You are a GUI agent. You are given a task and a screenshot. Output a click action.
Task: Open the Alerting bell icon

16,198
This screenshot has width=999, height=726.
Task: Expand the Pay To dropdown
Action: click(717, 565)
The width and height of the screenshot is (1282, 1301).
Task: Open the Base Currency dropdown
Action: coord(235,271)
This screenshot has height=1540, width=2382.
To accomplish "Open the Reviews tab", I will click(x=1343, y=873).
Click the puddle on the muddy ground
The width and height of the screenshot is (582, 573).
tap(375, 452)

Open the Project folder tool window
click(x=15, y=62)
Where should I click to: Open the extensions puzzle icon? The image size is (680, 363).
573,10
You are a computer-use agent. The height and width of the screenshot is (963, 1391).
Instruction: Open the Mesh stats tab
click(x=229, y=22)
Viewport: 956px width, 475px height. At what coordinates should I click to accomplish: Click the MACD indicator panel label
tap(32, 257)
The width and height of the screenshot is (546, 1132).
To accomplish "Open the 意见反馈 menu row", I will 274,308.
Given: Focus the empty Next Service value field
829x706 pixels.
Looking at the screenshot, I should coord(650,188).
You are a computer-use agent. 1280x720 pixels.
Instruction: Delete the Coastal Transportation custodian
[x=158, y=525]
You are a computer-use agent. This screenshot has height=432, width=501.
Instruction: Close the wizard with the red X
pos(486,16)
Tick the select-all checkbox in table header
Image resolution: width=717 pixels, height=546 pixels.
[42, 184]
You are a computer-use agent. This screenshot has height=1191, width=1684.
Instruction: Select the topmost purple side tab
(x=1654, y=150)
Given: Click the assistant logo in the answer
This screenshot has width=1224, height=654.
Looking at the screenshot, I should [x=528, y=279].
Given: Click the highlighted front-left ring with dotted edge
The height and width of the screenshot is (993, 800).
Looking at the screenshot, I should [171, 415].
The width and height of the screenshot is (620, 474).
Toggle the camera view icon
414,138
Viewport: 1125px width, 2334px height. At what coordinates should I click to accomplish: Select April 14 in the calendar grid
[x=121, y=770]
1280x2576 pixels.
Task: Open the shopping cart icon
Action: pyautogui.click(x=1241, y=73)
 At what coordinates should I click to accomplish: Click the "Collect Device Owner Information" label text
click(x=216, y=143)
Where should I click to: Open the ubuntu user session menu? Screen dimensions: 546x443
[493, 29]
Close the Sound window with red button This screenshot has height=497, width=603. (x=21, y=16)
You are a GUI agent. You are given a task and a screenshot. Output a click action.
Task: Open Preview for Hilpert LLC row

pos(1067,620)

____________________

What needs to be done -> Print out the full listing above, word for word.

Solution for this problem ->
You are a GUI agent. You are given a task and a screenshot. Output a click action.
Task: Open the Alerting bell icon

16,198
This screenshot has width=999, height=726.
Task: Expand the Pay To dropdown
Action: click(717, 565)
The width and height of the screenshot is (1282, 1301).
Task: Open the Base Currency dropdown
Action: coord(235,271)
This screenshot has height=1540, width=2382.
To accomplish "Open the Reviews tab", I will click(x=1343, y=873).
Click the puddle on the muddy ground
The width and height of the screenshot is (582, 573).
tap(375, 452)

Open the Project folder tool window
click(x=15, y=62)
Where should I click to: Open the extensions puzzle icon? The image size is (680, 363).
573,10
You are a computer-use agent. The height and width of the screenshot is (963, 1391).
Instruction: Open the Mesh stats tab
click(x=229, y=22)
Viewport: 956px width, 475px height. At what coordinates should I click to accomplish: Click the MACD indicator panel label
tap(32, 257)
The width and height of the screenshot is (546, 1132).
To accomplish "Open the 意见反馈 menu row", I will 274,308.
Given: Focus the empty Next Service value field
829x706 pixels.
Looking at the screenshot, I should coord(650,188).
You are a computer-use agent. 1280x720 pixels.
Instruction: Delete the Coastal Transportation custodian
[x=158, y=525]
You are a computer-use agent. This screenshot has height=432, width=501.
Instruction: Close the wizard with the red X
pos(486,16)
Tick the select-all checkbox in table header
Image resolution: width=717 pixels, height=546 pixels.
[42, 184]
You are a computer-use agent. This screenshot has height=1191, width=1684.
Instruction: Select the topmost purple side tab
(x=1654, y=150)
Given: Click the assistant logo in the answer
This screenshot has width=1224, height=654.
Looking at the screenshot, I should [x=528, y=279].
Given: Click the highlighted front-left ring with dotted edge
The height and width of the screenshot is (993, 800).
Looking at the screenshot, I should [171, 415].
The width and height of the screenshot is (620, 474).
Toggle the camera view icon
414,138
Viewport: 1125px width, 2334px height. At what coordinates should I click to accomplish: Select April 14 in the calendar grid
[x=121, y=770]
1280x2576 pixels.
Task: Open the shopping cart icon
Action: pyautogui.click(x=1241, y=73)
 At what coordinates should I click to accomplish: Click the "Collect Device Owner Information" label text
click(x=216, y=143)
Where should I click to: Open the ubuntu user session menu? Screen dimensions: 546x443
[493, 29]
Close the Sound window with red button This screenshot has height=497, width=603. (x=21, y=16)
You are a GUI agent. You are given a task and a screenshot. Output a click action.
Task: Open Preview for Hilpert LLC row

pos(1067,620)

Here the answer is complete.